Na de MIT-directeur komen vertegenwoordigers van de verschillende Nederlandse technische universiteiten aan het woord over de onderwijsvisie aan hun instituut. Interdiscipliniar werken en digitalisering zijn de woorden die veelvuldig terugkomen. Lex Lemmens, dean van het Bachelor College, schetst de ambitie om in 2030 totaal nieuw onderwijs aan de TU/e te hebben. “En dat wordt een grotere verandering dan toen we naar het Bachelor College gingen”, voorziet hij. Volgens Lemmens moet het doel worden dat de engineers of the future hun talenten ontdekken en dat er meer met vraagstukken als ‘Hoe los je het klimaatprobleem op’ en ‘Hoe maak je de zorg goedkoper’ wordt gewerkt en minder binnen disciplines. “We hebben de stip op de horizon, maar die kan nog wat verschuiven. Door te experimenteren moeten we uiteindelijk bij die stip uitkomen.”

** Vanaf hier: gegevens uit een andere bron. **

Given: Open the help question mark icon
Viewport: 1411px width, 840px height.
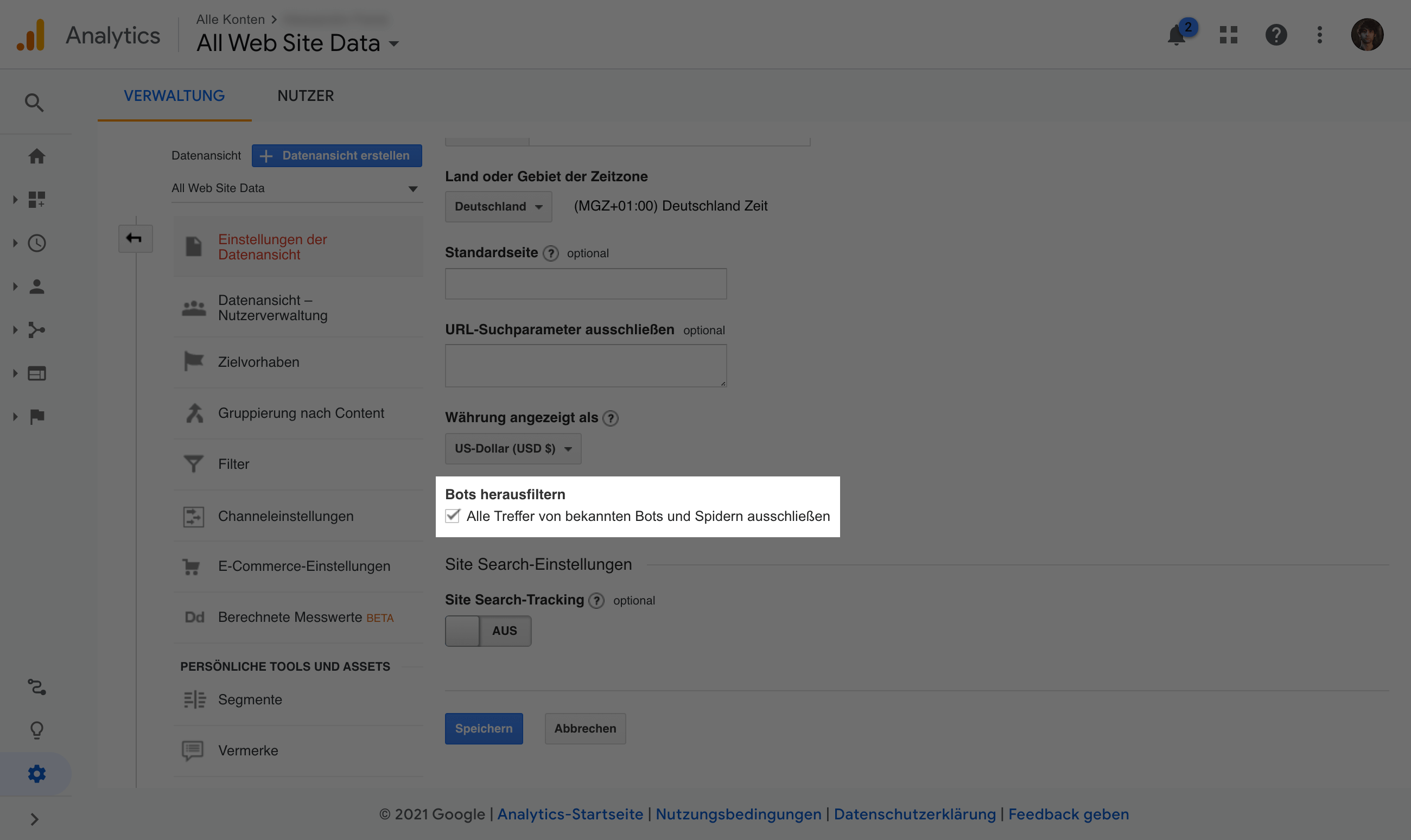Looking at the screenshot, I should pos(1276,35).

Lemmens is gecharmeerd van de aanpak van MIT en ziet daarin mogelijkheden voor de TU/e. “Het mooie aan de pilot is dat het zo gedurfd is en dat ze het binnen het bestaande programma hebben opgezet. Ik sta er van te kijken dat al elf procent van de MIT-studenten eraan meedoet. Wij kunnen elementen pakken waar we zelf goed in zijn. Denk aan onderwerpen op het gebied van fotonica. Mitra gaf ook een mooi voorbeeld met robots ontwikkelen, iets vergelijkbaars doen we hier eigenlijk al. “
Aan het eind van de bijeenkomst, die is georganiseerd door het 4TU Centre for Engineering Education, is nog wat tijd ingeruimd voor debat. Daaruit blijkt dat het niet gemakkelijk is om studenten bepaalde vaardigheden aan te leren en dat ook nog eens meetbaar te maken. Want hoe stimuleer je kritisch denken en hoe ga je na of studenten dat doen? Met food for thought verlaat iedereen de bijeenkomst.